Feature Request: PGP Integration for Identity Verification #209
Description
Description / Use Case
Integrate PGP public keys into Gravatar profiles to enable cryptographic identity verification. This would allow users to prove ownership of their profile, enhancing trust and preventing impersonation. It would also turn Gravatar into a massive, easily searchable directory for PGP public keys, facilitating secure communication, much like Keyoxide.
Proposed Solution
- Add Key: Users add their PGP public key to their Gravatar profile.
- Verify Ownership: Gravatar provides a unique text string for the user to sign with their corresponding private key.
- Confirm Signature: The user submits the generated signature, which Gravatar's backend verifies.
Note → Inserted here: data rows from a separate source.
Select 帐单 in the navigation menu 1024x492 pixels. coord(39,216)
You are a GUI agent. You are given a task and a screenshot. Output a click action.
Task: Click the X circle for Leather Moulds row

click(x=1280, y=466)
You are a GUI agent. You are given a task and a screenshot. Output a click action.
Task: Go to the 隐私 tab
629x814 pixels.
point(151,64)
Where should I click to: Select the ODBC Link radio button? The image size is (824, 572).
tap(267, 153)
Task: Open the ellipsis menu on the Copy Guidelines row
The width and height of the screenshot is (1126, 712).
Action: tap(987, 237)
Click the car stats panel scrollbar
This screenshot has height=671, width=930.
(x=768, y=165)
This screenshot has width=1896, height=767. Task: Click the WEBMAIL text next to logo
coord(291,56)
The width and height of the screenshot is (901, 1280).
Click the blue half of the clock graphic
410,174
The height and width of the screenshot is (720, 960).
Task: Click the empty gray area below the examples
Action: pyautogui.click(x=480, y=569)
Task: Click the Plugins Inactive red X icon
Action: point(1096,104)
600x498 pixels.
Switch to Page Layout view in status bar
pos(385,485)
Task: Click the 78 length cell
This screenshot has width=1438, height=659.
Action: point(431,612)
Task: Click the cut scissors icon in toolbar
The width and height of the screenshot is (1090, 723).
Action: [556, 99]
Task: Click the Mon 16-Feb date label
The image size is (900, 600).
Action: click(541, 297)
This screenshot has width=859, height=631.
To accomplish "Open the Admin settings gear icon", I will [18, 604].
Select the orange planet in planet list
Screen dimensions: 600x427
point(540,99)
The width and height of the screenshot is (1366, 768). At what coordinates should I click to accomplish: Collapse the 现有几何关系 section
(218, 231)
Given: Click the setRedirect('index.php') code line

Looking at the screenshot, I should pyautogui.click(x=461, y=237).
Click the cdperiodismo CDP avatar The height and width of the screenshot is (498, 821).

- Display Proof: Upon successful verification, the profile displays a "verified" badge, the key fingerprint, and a link to the public key, with this data also available via the Gravatar API.
Alternatives
The main alternative is using separate services like Keyoxide. However, Gravatar's widespread integration offers a unique opportunity to bring this functionality to millions of users seamlessly. While protocols like OAuth and OIDC can verify account access, PGP provides a stronger, more portable cryptographic proof of identity.
Additional Information
This feature is inspired by Keyoxide's successful implementation of PGP-based identity proofs. Adopting this model would evolve Gravatar from an avatar service into a fundamental tool for modern, decentralized digital identity.